Luke 6:35-36: “love your enemies, do good to them, and lend to them without expecting to get anything back. Then your reward will be great, and you will be sons of the Most High, because he is kind to the ungrateful and wicked. Be merciful, just as your Father is merciful.”

That should be enough. God treats people who have been bad, even who continue to be bad, with great forbearance, patience, and kindness. And, therefore, so should we. Period!

2. But, there is a second, still more powerful consideration or
motivation for the forgiveness of enemies. And that is God’s
forgiveness of us.

Col. 3:13: “…forgive whatever grievances you may have against one another. Forgive as the Lord forgave you.”

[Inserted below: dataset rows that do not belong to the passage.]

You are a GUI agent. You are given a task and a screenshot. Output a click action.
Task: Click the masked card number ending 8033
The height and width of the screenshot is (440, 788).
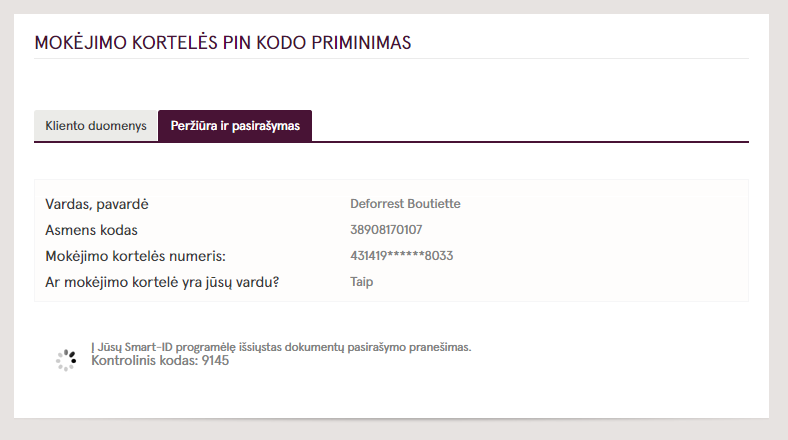point(402,256)
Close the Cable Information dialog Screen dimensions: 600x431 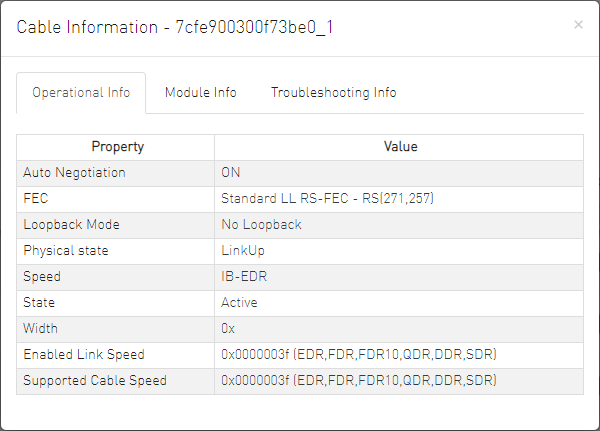pyautogui.click(x=578, y=25)
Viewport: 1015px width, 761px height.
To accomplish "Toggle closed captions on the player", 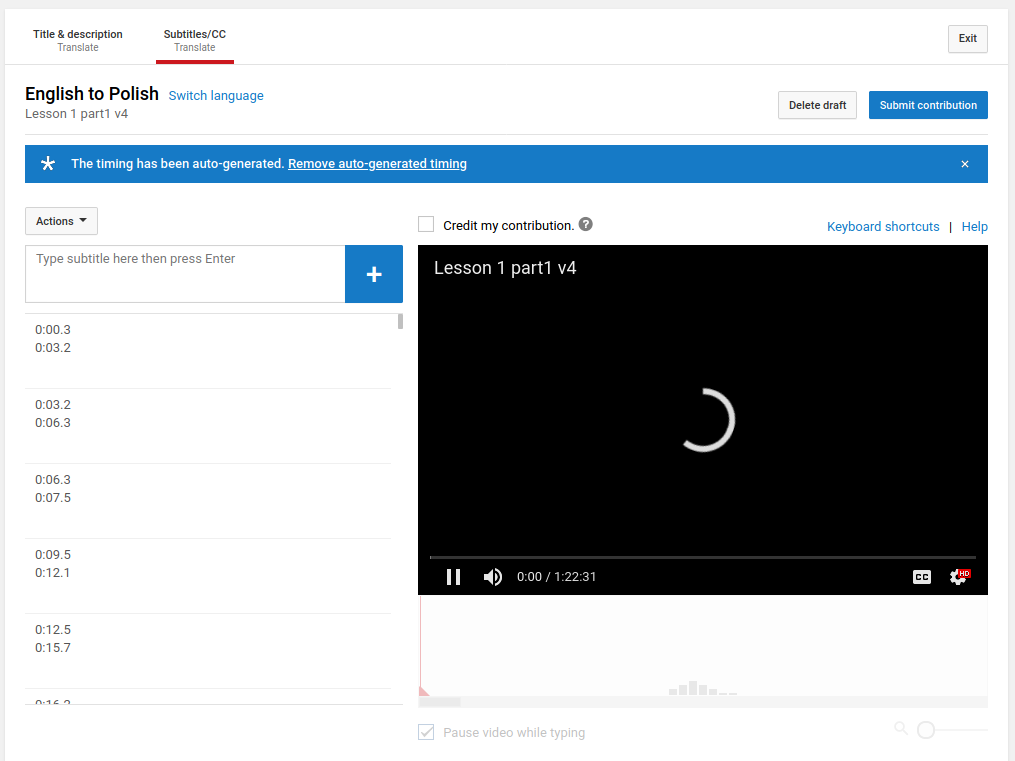I will tap(922, 577).
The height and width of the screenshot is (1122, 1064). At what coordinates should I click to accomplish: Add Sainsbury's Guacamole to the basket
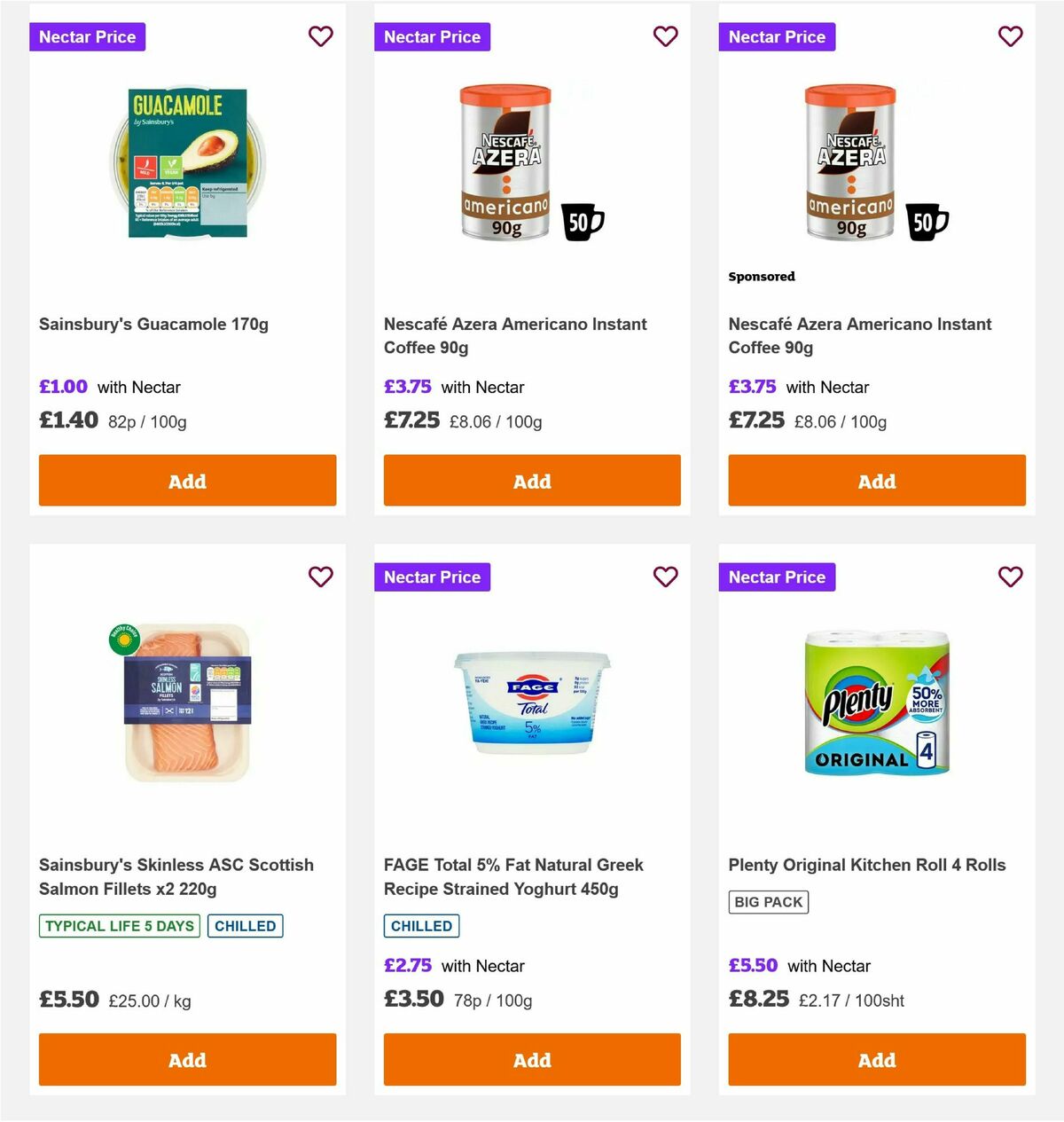pos(187,481)
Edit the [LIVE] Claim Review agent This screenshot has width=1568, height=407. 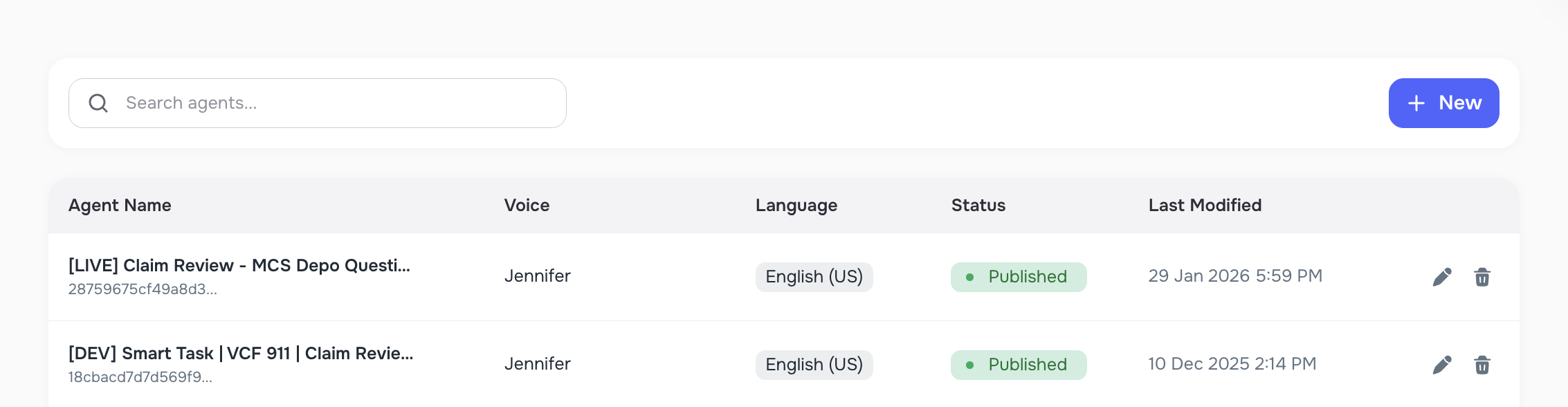[x=1441, y=275]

Here is the foundation, the unassailable argument, the unimpeachable motive. Christ has forgiven us a mountain of sins committed against his infinite majesty. Will we not forgive sins committed against us — especially we who have been forgiven and know that we do not deserve it at all? Here is the argument to use with yourself always when struggling to forgive. Do I think that my sins against God are not as great as these sins against me? If I think so, can I be a true Christian at all? Can I really have any understanding of God’s saving grace or my own guilt? If my sins would have sent me to hell forever…, and yet I have been forgiven and shown mercy, what is it to me if someone has committed sins against me? And can I love God’s mercy if it does not make me merciful?

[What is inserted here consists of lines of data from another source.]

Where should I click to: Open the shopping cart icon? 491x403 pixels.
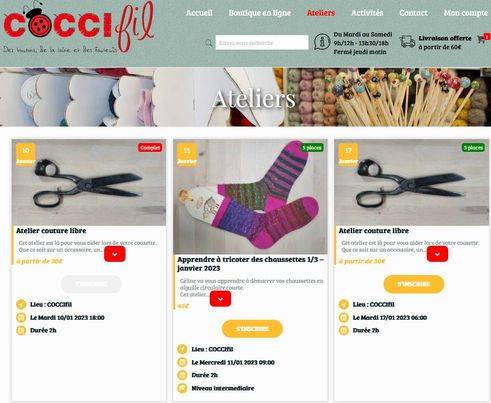[x=482, y=39]
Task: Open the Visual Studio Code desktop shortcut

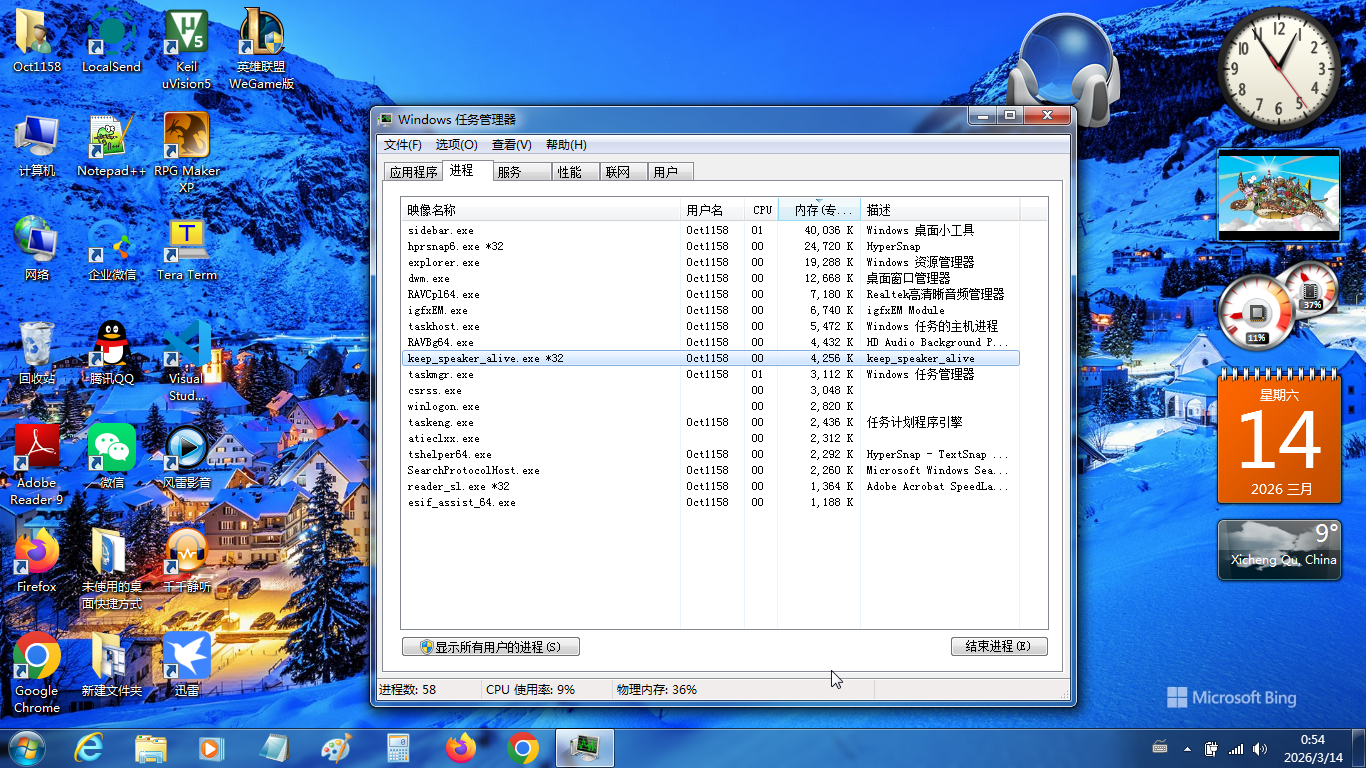Action: 186,346
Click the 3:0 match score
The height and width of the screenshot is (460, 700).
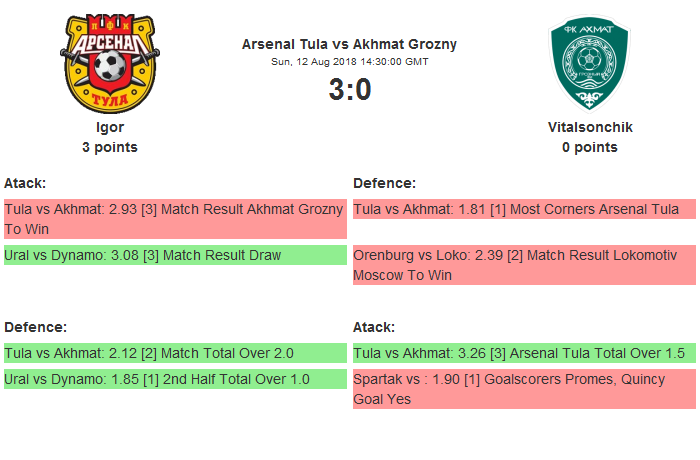(349, 90)
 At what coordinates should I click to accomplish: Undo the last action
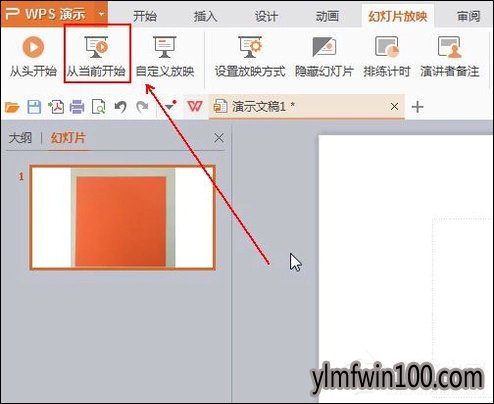pos(120,107)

We are so ready to think that someone’s sins against us are far worse than ours against God, but, take care, brethren, that comes near to blasphemy! [The recent debate at Covenant College over a speaker who defined racism as “prejudice + power” meaning that blacks cannot commit the sin. As Christian psychologists seem as well to have argued that some people’s trauma renders them incapable of guilt for certain types of anger or unbelief. But, then, can that believer any longer say “of whom I am chief?”]

No brothers and sisters, biblical ethics are not simply what most people would take to be being nice to people. There is a grandeur here, a scandal here, a way of life that will always seem utterly absurd to the world. We must teach our children this. There is that in their lives that must appear to unbelief to be completely foolish, even wrong and unjust. For we are followers of Christ and he taught us to love our enemies, really love our enemies in his name. There is not nearly enough of this wonderful and terrible foolishness in Christian living and teaching today. We must get it back.

A Turkish officer raided and looted an Armenian home. He killed the aged parents and gave the daughters to the soldiers; keeping the eldest daughter for himself. Some time later she escaped and trained as a nurse. As time passed, she found herself nursing in a ward of Turkish officers. One night, by the light of a lantern, she saw the face of this officer. He was so gravely ill that without exceptional nursing he would die. The days passed, and he recovered. One day, the doctor stood by the bed with her and said to him, ‘But for her devotion to you, you would be dead.’ He looked at her and said, ‘We have met before, haven’t we?’ ‘Yes,” she said, ‘we have met before.’ ‘Why didn’t you kill me?’ he asked. She replied, ‘I am a follower of Him who said “Love your enemies.”‘ [Wainwright, Doxology, p. 434]

If God should grant us a number in this church, perhaps of our children when the grow up, of whom similar stories might be told, I think that then we could call ourselves a Christian church.